Runway is the number of months a business can continue operating at its current burn rate before exhausting its cash reserves: Runway = Cash Balance / Monthly Net Burn Rate. It is a survival metric used by startups, venture-backed companies, and early-stage businesses to plan fundraising timing and operational decisions. The SBA's small business financial management resources and FDIC's economic research both reference cash adequacy as a top small-business risk factor. See sba.gov and fdic.gov/bank/analytical/cfr for related guidance.

Runway answers the existential question: 'How long can we survive without new revenue or new capital?' It is calculated by dividing the current cash balance by the monthly net cash outflow (burn rate). A company with $1.2M in cash burning $100K/month has 12 months of runway. Gross burn vs. net burn distinction: - Gross burn rate: total monthly cash outflow (all operating expenses) - Net burn rate: gross burn minus cash received from revenue/customers - Runway typically uses net burn — gross burn-based runway overstates urgency if the business has meaningful revenue Runway benchmarks: Most venture investors and advisors recommend maintaining 18-24 months of runway. This buffer allows time to raise the next round, pivot, or build toward profitability. With 12 months, a fundraise should be actively underway. Below 6 months is typically distress — lenders and investors both treat sub-6-month runway as a material risk. Operational implications: Runway drives tactical decisions: When does payroll stretch? When do vendor payment terms need renegotiation? When must a growth-stage business begin bridge financing conversations? For lenders evaluating startups and early-stage businesses, runway is a proxy for the probability of repayment before the business runs out of capital. An 18-month runway with a credible path to break-even is a fundable position; a 3-month runway without a clear capital raise in progress is not. Extending runway: Runway can be extended by reducing gross burn (cost cuts), increasing revenue (accelerating collections, closing deals), or injecting capital (equity raise, venture debt, revenue-based financing). Many lenders offer 'runway extension' credit products specifically designed to provide capital before a business faces cash crisis. See sba.gov for SBA working capital programs.

Examples

Frequently asked questions

How do investors use runway in due diligence?
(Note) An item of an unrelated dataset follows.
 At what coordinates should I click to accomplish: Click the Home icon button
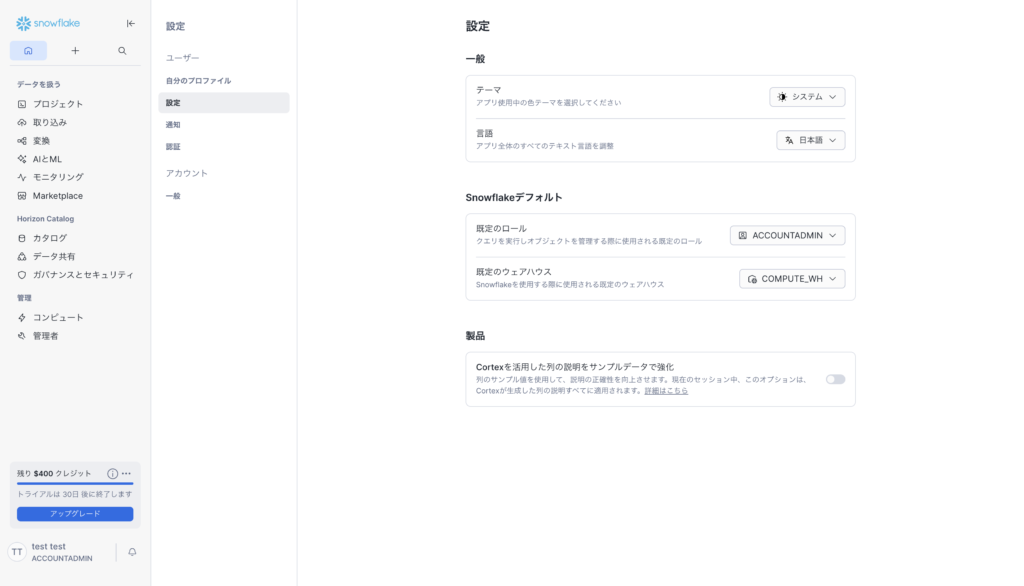tap(28, 51)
Investors check runway to assess urgency and negotiating leverage. A company with 6 months of runway is in a weak negotiating position — it needs capital quickly. A company with 24 months of runway can be selective. Investors also assess whether the team has a credible plan to reach the next milestone before runway exhausts. Runway relative to plan — not absolute months — is the key signal.

How does runway affect business loan applications?

For early-stage or cash-flow-negative businesses, lenders assess runway as a repayment risk factor. A business with less than 6 months of runway and no clear revenue inflection point is typically unbankable through conventional debt. Revenue-based financing, venture debt, or bridge capital from equity investors are more realistic options. Strengthening runway (via cost cuts or equity injection) before applying improves underwriting outcomes.

What is a healthy amount of runway for a small business?

For growth-stage businesses: 18-24 months provides adequate buffer for fundraising cycles. For profitable small businesses (burn rate near zero), runway is less critical — days-cash-on-hand (typical for stable businesses) is the relevant metric. For businesses in volatile industries or those expecting cyclical cash flow dips, maintaining 3-6 months of gross operating expenses in liquid reserves provides meaningful protection against disruption.